EXERCISE PROMPT: Using the listing below, set down exactly the lines starting at the line that contains "Korean Cinema News (568, 2196)" and ending at the line that contains "Little Black Dress (403, 1632)", both included, and no others.

——————————

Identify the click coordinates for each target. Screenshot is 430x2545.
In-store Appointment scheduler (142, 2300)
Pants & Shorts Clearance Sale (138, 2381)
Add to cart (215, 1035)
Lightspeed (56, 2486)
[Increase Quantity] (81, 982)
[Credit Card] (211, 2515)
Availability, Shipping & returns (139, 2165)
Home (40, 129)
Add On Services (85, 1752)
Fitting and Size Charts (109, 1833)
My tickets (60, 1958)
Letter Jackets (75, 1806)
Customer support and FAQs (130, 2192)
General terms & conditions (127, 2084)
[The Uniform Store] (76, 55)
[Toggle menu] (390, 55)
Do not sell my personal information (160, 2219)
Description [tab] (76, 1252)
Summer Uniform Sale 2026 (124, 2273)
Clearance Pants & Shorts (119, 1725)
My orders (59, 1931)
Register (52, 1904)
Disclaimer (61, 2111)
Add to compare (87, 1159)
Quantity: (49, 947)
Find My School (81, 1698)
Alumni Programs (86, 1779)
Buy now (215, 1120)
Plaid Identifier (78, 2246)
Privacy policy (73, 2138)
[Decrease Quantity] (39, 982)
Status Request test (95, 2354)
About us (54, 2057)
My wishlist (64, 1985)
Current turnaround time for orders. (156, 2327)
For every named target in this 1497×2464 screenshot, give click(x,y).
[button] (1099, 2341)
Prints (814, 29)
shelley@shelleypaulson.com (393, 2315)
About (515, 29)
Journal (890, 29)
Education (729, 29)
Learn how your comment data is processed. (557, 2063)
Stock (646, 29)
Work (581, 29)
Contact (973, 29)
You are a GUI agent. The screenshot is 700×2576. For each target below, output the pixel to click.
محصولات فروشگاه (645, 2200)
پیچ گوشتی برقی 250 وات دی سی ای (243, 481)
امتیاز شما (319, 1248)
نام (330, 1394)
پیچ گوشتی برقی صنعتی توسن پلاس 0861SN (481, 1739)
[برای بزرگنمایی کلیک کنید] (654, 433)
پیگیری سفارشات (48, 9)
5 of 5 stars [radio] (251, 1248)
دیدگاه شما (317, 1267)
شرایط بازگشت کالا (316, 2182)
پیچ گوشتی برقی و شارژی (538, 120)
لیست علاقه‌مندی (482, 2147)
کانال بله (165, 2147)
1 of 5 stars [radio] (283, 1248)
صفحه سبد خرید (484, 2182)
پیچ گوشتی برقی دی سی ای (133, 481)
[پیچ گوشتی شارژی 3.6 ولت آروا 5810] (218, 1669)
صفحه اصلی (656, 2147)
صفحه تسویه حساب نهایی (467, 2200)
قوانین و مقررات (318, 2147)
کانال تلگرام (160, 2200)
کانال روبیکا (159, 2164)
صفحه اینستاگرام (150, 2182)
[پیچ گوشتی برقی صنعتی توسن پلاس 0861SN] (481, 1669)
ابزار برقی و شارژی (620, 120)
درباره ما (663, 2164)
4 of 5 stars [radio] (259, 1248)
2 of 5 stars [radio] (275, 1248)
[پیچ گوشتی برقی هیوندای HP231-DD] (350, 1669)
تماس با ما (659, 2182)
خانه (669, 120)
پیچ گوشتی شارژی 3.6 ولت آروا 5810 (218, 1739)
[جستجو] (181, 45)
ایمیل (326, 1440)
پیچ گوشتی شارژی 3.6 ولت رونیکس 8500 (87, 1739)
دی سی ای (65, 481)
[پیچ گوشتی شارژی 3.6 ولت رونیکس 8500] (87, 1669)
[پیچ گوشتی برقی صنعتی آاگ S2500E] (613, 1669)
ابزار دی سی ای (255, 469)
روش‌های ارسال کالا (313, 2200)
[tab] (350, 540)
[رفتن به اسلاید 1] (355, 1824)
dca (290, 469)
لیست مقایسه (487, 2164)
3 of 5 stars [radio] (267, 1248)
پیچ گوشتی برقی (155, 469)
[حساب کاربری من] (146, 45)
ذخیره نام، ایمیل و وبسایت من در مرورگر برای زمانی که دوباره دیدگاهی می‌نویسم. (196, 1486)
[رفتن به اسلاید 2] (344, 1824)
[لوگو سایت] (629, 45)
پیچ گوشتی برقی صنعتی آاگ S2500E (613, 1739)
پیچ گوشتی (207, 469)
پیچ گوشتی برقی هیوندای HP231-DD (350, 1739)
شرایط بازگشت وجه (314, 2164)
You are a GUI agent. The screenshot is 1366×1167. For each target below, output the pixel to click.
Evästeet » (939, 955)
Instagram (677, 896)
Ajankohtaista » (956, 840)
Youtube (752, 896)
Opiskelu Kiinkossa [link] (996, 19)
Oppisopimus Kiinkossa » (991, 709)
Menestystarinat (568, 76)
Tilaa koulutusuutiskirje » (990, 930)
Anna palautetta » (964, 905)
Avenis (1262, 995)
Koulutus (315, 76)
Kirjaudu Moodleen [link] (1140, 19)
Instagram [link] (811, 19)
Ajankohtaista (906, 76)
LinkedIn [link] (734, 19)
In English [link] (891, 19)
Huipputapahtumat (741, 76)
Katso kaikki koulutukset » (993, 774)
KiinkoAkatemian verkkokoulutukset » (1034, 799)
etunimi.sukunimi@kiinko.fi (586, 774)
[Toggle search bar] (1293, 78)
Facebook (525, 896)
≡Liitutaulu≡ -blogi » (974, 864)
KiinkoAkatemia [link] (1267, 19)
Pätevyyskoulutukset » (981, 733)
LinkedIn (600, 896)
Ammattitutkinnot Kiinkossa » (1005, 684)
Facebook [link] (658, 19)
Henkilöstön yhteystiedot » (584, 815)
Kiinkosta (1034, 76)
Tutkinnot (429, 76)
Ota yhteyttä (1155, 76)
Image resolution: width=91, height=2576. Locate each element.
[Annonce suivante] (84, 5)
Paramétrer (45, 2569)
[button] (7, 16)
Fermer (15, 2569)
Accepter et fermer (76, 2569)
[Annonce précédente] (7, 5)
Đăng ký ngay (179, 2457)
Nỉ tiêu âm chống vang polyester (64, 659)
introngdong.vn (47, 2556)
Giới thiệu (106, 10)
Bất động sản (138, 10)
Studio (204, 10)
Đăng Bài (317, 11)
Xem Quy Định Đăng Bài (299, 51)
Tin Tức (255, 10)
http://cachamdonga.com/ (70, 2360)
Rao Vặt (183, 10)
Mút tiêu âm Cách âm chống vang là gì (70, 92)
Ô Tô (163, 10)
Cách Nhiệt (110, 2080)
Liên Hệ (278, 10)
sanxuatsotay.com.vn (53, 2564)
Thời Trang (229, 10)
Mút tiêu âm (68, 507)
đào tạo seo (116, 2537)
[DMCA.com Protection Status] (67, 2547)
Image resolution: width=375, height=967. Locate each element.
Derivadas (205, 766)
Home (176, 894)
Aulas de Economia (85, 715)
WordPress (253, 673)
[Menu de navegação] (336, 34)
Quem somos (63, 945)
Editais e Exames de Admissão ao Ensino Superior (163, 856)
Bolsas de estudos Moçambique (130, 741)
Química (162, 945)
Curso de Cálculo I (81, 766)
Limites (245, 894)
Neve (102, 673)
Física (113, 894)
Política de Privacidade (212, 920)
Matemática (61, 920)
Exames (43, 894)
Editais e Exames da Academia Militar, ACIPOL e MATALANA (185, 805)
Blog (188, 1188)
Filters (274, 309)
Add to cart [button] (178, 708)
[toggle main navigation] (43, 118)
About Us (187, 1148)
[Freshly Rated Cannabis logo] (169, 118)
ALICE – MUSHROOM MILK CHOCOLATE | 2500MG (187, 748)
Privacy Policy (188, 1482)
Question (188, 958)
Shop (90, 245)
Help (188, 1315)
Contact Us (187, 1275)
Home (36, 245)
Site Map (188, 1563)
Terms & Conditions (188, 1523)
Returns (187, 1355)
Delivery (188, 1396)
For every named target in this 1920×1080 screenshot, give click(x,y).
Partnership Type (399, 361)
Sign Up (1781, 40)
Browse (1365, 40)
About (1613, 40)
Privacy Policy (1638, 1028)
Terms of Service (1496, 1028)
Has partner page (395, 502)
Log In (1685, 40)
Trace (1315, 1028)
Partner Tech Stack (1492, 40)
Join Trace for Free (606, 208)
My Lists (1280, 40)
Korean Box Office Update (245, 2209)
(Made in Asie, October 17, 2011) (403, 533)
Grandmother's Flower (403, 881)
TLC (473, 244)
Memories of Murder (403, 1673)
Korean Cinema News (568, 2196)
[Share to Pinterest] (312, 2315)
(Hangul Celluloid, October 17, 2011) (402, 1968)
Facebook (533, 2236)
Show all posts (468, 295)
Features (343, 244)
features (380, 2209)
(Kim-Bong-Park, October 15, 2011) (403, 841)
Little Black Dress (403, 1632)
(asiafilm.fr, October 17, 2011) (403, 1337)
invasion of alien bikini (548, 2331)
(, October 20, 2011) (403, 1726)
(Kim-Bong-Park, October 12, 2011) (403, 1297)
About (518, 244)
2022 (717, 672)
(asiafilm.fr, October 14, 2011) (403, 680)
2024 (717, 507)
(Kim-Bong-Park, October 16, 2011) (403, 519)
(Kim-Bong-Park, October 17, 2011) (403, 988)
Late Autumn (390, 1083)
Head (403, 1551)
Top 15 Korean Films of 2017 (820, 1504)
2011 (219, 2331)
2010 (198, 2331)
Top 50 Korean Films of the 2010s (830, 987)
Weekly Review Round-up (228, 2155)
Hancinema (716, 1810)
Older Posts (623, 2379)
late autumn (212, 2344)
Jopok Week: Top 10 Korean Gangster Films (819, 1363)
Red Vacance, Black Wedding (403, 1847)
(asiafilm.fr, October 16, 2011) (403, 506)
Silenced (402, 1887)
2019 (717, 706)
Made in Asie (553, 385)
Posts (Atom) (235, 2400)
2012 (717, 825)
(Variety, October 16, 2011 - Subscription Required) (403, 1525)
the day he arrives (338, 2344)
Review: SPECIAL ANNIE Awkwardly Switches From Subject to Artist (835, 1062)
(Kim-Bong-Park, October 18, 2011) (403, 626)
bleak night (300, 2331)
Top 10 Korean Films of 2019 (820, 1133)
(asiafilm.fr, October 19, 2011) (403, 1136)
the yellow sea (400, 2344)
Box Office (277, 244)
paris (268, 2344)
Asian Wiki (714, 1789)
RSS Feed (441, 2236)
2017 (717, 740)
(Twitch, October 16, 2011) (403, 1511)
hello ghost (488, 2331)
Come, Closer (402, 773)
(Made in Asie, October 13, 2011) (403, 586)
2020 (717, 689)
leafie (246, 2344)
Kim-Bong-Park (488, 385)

——————————

ANSWER BOX:
Korean Cinema News (568, 2196)
[Share to Pinterest] (312, 2315)
(Hangul Celluloid, October 17, 2011) (402, 1968)
Facebook (533, 2236)
Show all posts (468, 295)
Features (343, 244)
features (380, 2209)
(Kim-Bong-Park, October 15, 2011) (403, 841)
Little Black Dress (403, 1632)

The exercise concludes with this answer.